Exercise materials:
--- START ---

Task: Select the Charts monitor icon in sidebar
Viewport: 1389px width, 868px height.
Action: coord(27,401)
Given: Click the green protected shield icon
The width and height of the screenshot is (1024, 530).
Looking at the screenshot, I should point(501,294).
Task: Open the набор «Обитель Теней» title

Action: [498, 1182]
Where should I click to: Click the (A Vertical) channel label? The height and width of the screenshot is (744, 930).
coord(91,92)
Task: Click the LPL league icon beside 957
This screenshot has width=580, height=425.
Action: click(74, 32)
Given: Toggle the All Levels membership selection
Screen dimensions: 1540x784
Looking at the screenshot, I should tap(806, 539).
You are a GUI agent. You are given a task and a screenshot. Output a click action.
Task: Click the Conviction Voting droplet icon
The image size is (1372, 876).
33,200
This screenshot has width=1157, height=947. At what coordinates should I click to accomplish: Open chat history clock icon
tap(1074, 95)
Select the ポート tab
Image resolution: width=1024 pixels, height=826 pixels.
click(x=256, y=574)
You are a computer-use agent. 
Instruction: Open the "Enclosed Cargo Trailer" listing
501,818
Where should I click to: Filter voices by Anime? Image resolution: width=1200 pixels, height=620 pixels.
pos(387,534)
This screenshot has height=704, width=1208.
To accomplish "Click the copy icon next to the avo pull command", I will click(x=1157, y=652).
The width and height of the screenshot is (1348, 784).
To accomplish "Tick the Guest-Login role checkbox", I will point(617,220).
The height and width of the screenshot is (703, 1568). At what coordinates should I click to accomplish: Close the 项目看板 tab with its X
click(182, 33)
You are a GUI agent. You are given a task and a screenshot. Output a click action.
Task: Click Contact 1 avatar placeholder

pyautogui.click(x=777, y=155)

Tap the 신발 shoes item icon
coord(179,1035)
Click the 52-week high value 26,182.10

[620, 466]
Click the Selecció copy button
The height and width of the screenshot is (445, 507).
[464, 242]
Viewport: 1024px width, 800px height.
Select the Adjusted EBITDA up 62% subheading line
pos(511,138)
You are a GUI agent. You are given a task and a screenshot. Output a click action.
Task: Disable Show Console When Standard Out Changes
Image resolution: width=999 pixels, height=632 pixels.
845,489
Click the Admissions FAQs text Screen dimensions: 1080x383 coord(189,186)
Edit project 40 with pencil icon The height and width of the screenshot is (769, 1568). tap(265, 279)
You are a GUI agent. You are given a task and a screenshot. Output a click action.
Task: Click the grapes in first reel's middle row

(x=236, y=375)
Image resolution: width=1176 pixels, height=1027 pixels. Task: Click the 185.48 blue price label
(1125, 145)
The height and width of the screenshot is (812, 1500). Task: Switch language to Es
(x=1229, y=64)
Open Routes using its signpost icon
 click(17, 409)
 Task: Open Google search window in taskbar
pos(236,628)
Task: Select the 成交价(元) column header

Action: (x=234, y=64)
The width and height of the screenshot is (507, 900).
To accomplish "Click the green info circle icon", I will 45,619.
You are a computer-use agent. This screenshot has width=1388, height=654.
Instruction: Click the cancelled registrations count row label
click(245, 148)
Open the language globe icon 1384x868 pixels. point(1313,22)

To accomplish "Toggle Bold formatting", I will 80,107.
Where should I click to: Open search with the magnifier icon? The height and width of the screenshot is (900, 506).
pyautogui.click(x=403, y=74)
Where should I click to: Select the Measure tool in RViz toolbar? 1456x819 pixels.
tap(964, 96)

--- END ---

What this task involves: Your answer should be the lines above from the one containing "Task: Click the grapes" through the one containing "The width and height of the screenshot is (507, 900).", copied exactly and with both ends kept.

Answer to this task:
Task: Click the grapes in first reel's middle row

(x=236, y=375)
Image resolution: width=1176 pixels, height=1027 pixels. Task: Click the 185.48 blue price label
(1125, 145)
The height and width of the screenshot is (812, 1500). Task: Switch language to Es
(x=1229, y=64)
Open Routes using its signpost icon
 click(17, 409)
 Task: Open Google search window in taskbar
pos(236,628)
Task: Select the 成交价(元) column header

Action: (x=234, y=64)
The width and height of the screenshot is (507, 900).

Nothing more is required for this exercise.